Slibverwerkers investeren in innovatie
Nederlandse slibverwerkers investeerden de afgelopen jaren fors in de verduurzaming van processen. Samen met de waterschappen werkt de sector met name aan grondstoffenterugwinning. Te denken valt aan het oogsten van fosfaat, stikstof, metalen en zwavel uit het zuiveringsslib. “Het verbranden van zuiveringsslib wordt nu vaak gezien als noodzakelijke hygiënische en volume-verminderende stap. Maar zuiveringsslib bevat ook energie en grondstoffen die je kunt benutten’, vertelt Houwing. Op beperkte schaal worden nu al fosfaat en ammonia teruggewonnen. “In de komende jaren wil de sector investeren in het verder opschalen van de grondstoffenterugwinning. Metalen en zwavel staan ook op het verlanglijstje. Om deze processen verder op te schalen en rendabel te maken, is meer geld nodig.”

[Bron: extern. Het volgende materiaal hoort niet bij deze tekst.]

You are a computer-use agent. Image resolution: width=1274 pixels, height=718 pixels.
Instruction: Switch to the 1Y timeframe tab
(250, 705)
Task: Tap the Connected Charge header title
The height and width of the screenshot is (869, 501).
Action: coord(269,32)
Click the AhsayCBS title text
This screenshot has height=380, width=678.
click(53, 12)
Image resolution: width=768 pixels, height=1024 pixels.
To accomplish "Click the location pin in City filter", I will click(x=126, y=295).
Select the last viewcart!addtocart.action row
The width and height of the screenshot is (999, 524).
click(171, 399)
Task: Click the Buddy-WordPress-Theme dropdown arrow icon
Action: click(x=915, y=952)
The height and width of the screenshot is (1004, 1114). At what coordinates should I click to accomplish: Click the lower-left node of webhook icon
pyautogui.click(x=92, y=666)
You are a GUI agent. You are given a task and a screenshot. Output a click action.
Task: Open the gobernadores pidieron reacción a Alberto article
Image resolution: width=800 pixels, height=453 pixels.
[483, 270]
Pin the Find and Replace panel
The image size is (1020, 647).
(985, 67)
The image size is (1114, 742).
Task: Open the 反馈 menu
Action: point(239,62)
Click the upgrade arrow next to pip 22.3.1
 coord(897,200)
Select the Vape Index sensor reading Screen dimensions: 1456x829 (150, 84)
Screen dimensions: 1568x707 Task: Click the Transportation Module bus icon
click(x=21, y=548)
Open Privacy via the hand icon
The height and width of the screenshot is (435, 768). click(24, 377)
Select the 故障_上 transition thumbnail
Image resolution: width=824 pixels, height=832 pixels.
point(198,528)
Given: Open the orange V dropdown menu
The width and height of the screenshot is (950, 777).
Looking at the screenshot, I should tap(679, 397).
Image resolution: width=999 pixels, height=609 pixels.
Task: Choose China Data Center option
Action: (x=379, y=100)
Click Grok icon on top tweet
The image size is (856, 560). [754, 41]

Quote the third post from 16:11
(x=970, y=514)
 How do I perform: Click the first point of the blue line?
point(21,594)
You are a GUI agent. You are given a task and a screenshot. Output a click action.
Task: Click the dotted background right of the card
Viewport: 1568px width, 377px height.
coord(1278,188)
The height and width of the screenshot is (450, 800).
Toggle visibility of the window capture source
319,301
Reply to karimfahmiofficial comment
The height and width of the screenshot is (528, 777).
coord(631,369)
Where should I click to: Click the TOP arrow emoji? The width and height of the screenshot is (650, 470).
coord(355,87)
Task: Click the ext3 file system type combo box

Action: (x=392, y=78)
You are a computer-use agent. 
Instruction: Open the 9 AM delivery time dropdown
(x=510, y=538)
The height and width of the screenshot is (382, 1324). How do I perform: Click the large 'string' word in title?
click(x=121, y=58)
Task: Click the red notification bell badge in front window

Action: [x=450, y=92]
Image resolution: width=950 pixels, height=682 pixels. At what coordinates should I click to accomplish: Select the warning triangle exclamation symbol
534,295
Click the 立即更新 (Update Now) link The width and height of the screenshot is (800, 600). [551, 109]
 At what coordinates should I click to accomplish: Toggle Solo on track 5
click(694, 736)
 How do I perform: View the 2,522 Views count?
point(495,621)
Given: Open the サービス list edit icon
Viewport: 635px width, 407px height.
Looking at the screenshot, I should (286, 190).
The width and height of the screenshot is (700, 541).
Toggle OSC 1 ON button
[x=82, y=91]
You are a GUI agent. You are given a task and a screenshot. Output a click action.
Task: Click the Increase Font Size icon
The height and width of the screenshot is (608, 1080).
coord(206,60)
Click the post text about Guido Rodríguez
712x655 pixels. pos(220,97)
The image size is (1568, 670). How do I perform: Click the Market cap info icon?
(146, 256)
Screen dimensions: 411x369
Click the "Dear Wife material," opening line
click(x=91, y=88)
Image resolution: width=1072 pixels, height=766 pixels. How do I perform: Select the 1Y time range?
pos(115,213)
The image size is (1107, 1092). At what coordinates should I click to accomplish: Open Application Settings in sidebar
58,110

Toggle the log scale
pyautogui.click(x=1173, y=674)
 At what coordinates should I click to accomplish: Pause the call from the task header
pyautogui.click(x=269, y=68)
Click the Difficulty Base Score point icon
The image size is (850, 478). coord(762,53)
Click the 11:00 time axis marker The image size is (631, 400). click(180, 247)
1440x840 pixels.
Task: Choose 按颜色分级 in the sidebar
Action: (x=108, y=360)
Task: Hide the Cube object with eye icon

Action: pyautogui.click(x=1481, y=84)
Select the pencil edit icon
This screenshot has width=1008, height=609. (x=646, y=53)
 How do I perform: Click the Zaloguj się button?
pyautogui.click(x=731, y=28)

Duurzame circulaire slibverwerking
Bombeeck: “Samen met onderzoeksinstituten onderzoeken we innovatieve slibverwerkingstechnieken als alternatief voor verbranding. De weg naar markttoepassingen is nog lang en vraagt net als efficiëntere grondstoffenterugwinning om overheidssteun in de vorm van innovatiebevordering, stimuleringsregelingen en structurele investeringen. Alleen zo komen we samen tot duurzame circulaire verwerking. De belastingverhoging onttrekt juist middelen aan deze cruciale transitie en is daarmee contraproductief.”